E con le persone importanti nella mia vita, quelle di adesso e quelle che ci saranno in futuro, faccio lo stesso: no, dire te la sei voluta non serve a spronare una persona a fare meglio, è un po' come dare una colpa ed è quasi come arrendersi, scaricare responsabilità quando qualcuno chiede aiuto. Perciò no, non dico adesso pedala, magari dico altro, qualcosa che suonerebbe come un Puoi pedalare, sei in grado di farlo, e se vuoi ti spiego perché lo credo.
Pedalo io e pedaliamo tutti, la maggior parte di noi lo fa senza darsi per vinta e senza risparmiarsi e sì, l'ha voluta, la bicicletta.
In fondo senza quella bici che cosa saremmo? Ci limiteremmo a lasciare che la vita ci accada invece di andarcela a cercare, di morderla, di sfidarla, di lasciarci sconfiggere solo per poter dire be', ma so anche rialzarmi, e a volte vincere (si spera IL PIÙ delle volte).

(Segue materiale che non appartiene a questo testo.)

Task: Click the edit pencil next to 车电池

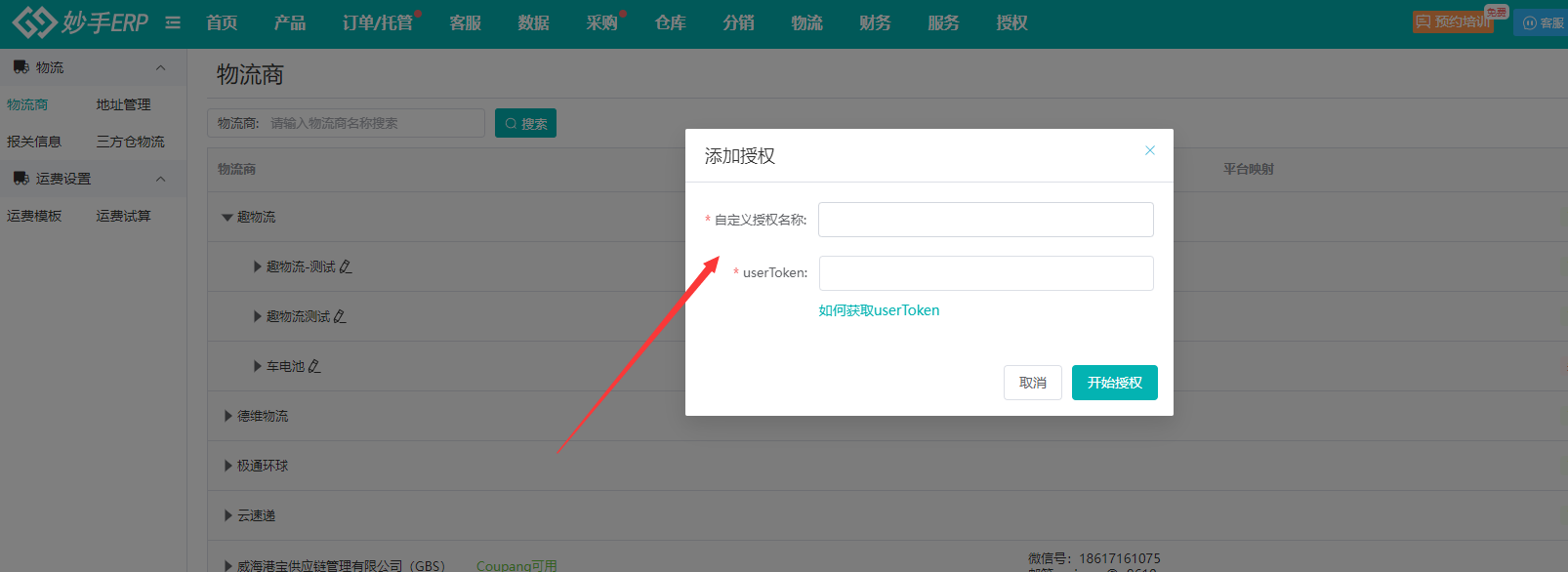Action: click(x=314, y=366)
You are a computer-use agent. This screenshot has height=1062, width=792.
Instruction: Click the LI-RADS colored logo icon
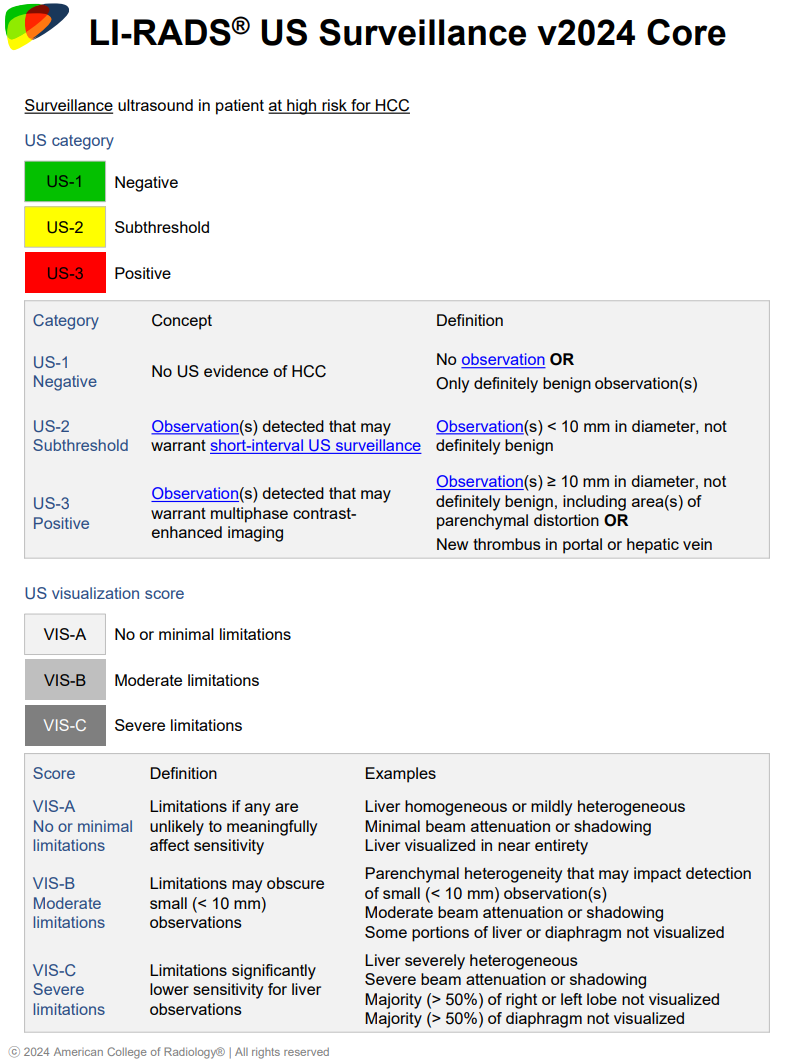click(x=36, y=27)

Insomma sì, "Hai voluto la bicicletta" è un po' com'era il "Buona fortuna" per Holden Caulfield. Non è terribile, se uno ci pensa? Perciò no, non è una frase che dico agli altri.

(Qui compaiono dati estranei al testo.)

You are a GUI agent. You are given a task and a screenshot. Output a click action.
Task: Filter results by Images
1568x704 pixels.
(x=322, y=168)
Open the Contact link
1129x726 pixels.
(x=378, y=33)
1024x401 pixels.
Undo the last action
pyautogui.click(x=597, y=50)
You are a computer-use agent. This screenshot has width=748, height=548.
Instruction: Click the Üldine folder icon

Ma a me lo dico di continuo. Quando accetto di ricominciare a fare un'ora di ripetizioni alla settimana, anche se mi sembra di non avere tempo di aggiungere impegni agli impegni; quando dico sì, lo scrivo io l'articolo in più che manca nel sito; quando dico okay, vengo a pranzo da te (ma in realtà ho delle scadenze così serrate che "sogno" di non muovermi dalla scrivania); sì, provo a imparare una cosa nuova (cose non richieste dagli altri, queste sono zappate nei piedi che mi do da sola); d'accordo, adesso inizio questo nuovo libro e, cavolo, vado fino in fondo. E ho deciso che scrivo sul blog, scrivo sul blog e non c'è santo che tenga, lo faccio.

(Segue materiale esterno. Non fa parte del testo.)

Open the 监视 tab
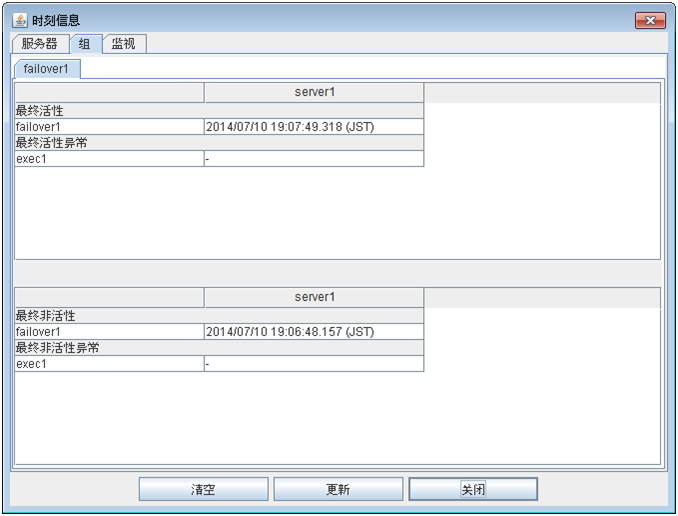This screenshot has width=678, height=516. pos(123,44)
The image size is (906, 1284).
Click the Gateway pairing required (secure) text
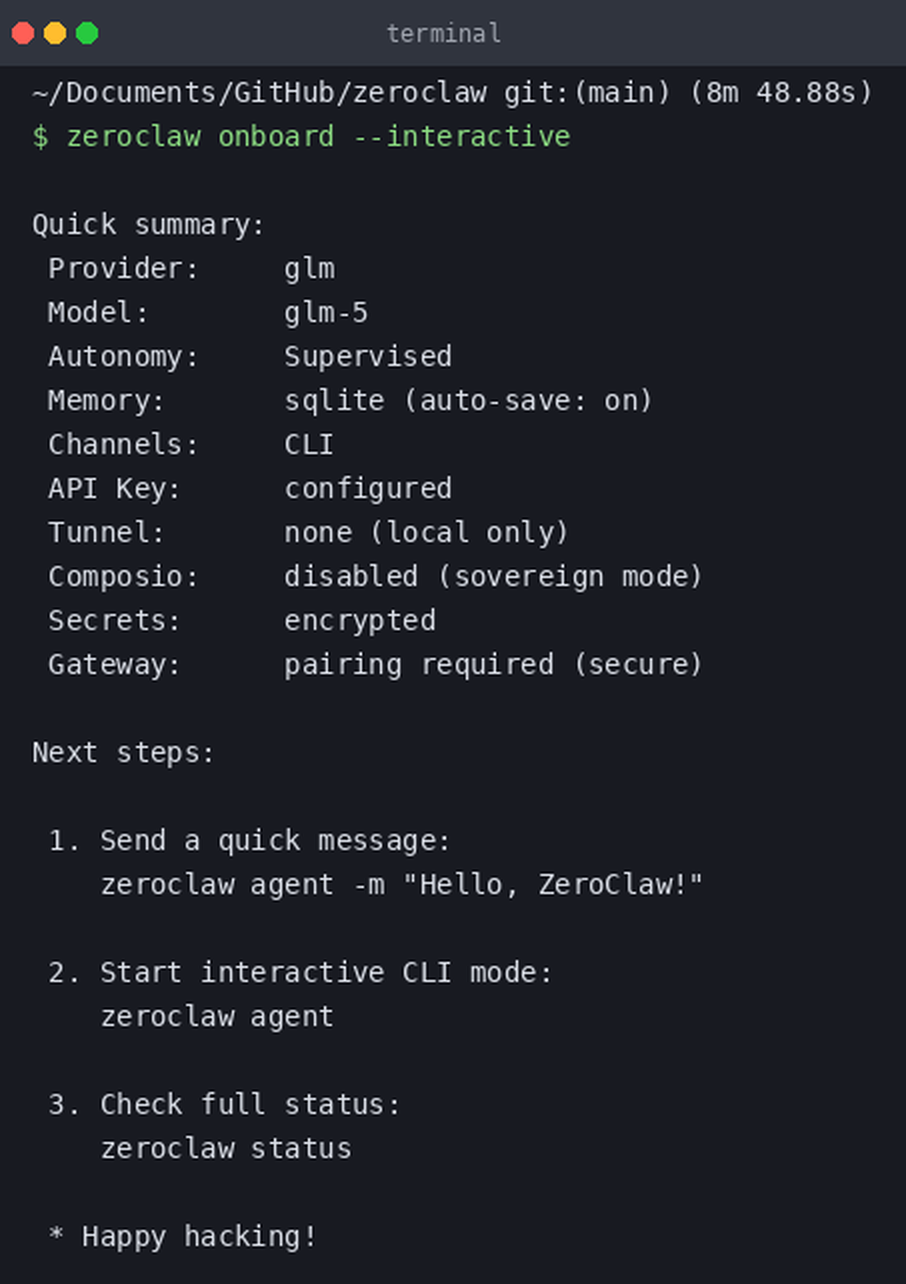point(494,664)
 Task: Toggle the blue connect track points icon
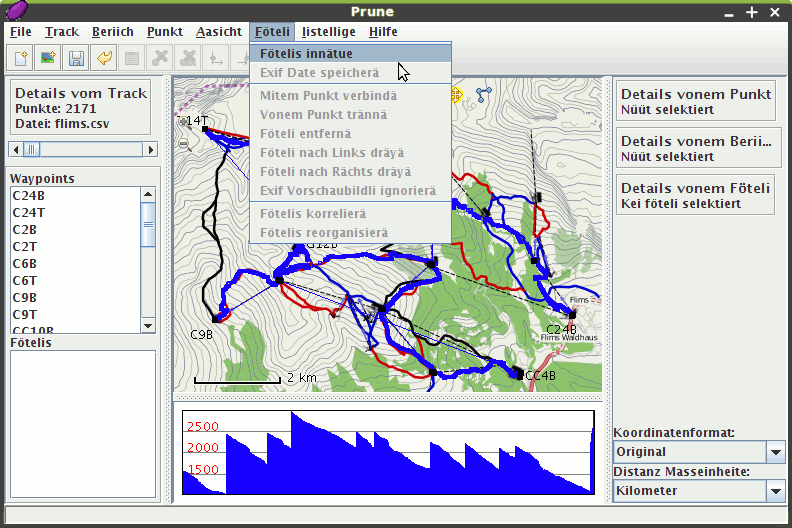pos(485,95)
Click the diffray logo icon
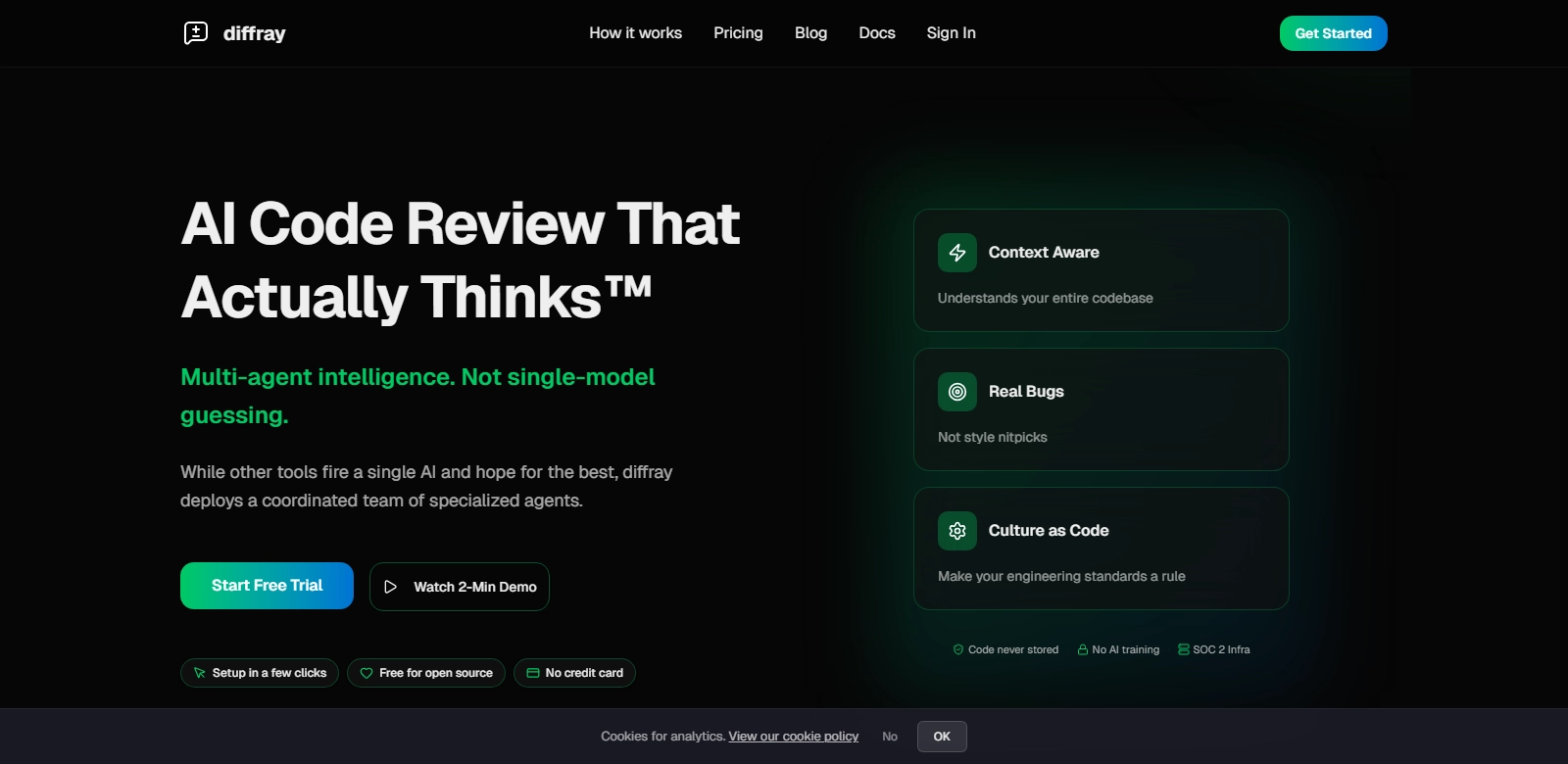The image size is (1568, 764). pos(196,33)
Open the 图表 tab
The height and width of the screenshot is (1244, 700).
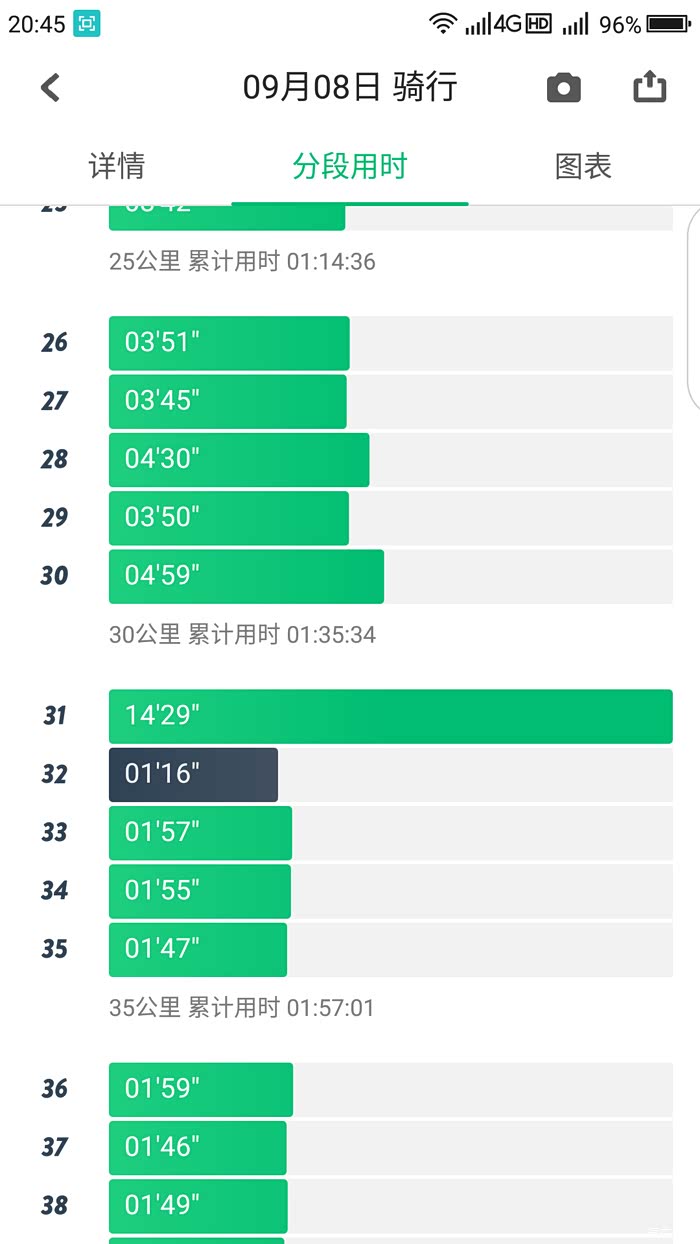[x=583, y=166]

Tutta una serie di autoimposizioni, di sì che potrebbero diventare tranquillamente no e invece lascio che siano sì, perché vorrei fare tutto e di più e non mi sembra mai abbastanza. Perché ho questa spinta dentro di fare il più possibile, di esprimere in più modi, di andare fino in fondo a una faccenda e di iniziarne una nuova, eppure mi sembra continuamente di non essere all'altezza e di non aver fatto abbastanza, e di qui l'ansia di voler fare ancora. Di voler fare meglio.
Adesso sto pedalando, me la sono scelta e per ora sta andando bene. Non sarà sempre così, ma non so per quale strano motivo la "io" ansiosa in questo istante della mia vita è nascosta, seppellita non so assolutamente dove, tanto che sono anche un po' preoccupata per lei. Ed è rimasta una io che dice continuamente che ce la può fare e che non si preoccupa molto del resto, insomma, una io così fiduciosa che, sentite un po', quasi non riconosco. Chi è questa qui?
Non lo so, cosa devo dirvi?, sono solo diventata una in bicicletta che pedala.